Con el comienzo de un nuevo año todos nos volvemos locos con los propósitos. Los de siempre: dejar de fumar, hacer ejercicio, comer mejor, leer más. Como si el 1 de enero fuera una especie de súper lunes, para el que dejamos todos los cambios importantes. 

En mi caso, ningún año me he planteado propósitos de Año Nuevo porque sé a ciencia cierta que no los cumpliría. Además, el 1 de enero siempre estoy demasiado cansada para siquiera pensar en ello, para qué nos vamos a engañar. Como muchos de vosotros, supongo.

Pero este año me he hecho uno, muy obsesivo, pero bueno, es un propósito al fin y al cabo. En 2016 comencé a apuntar todos los libros que leía, y el día 30 los conté. 31 en todo el año. Parece una tontería, pero creía que iban a ser muchos más y quedé un tanto decepcionada conmigo misma. 

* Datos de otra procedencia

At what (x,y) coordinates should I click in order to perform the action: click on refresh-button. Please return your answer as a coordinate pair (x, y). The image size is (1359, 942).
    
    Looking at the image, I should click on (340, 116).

Así que me hice uno, muy típico: leer más. Pero no leer más a secas, sino leer mejor; es decir, desembarazarme sin tapujos de aquellos libros que me aburran, a los que me cueste engancharme; no sentirme obligada a acabarlos; devolverlos sin remordimientos a su sitio en la estantería o en la biblioteca. Y es que la mayoría de nosotros, los lectores, tenemos una extraña manía a acabar cada libro que empezamos sea como sea. ¿Por qué? Con todos los libros maravillosos que hay esperándonos... Nunca más, me dije. 

Y entonces me di cuenta que mis propósitos (que aunque no los hago, inconscientemente todos los tenemos ahí) son siempre “más”: leer más, ver más cine, ver más series, viajar más, amar más, conocer más, caminar más. Saber más. Vivir más. ¿Quién no va a cumplir un propósito así?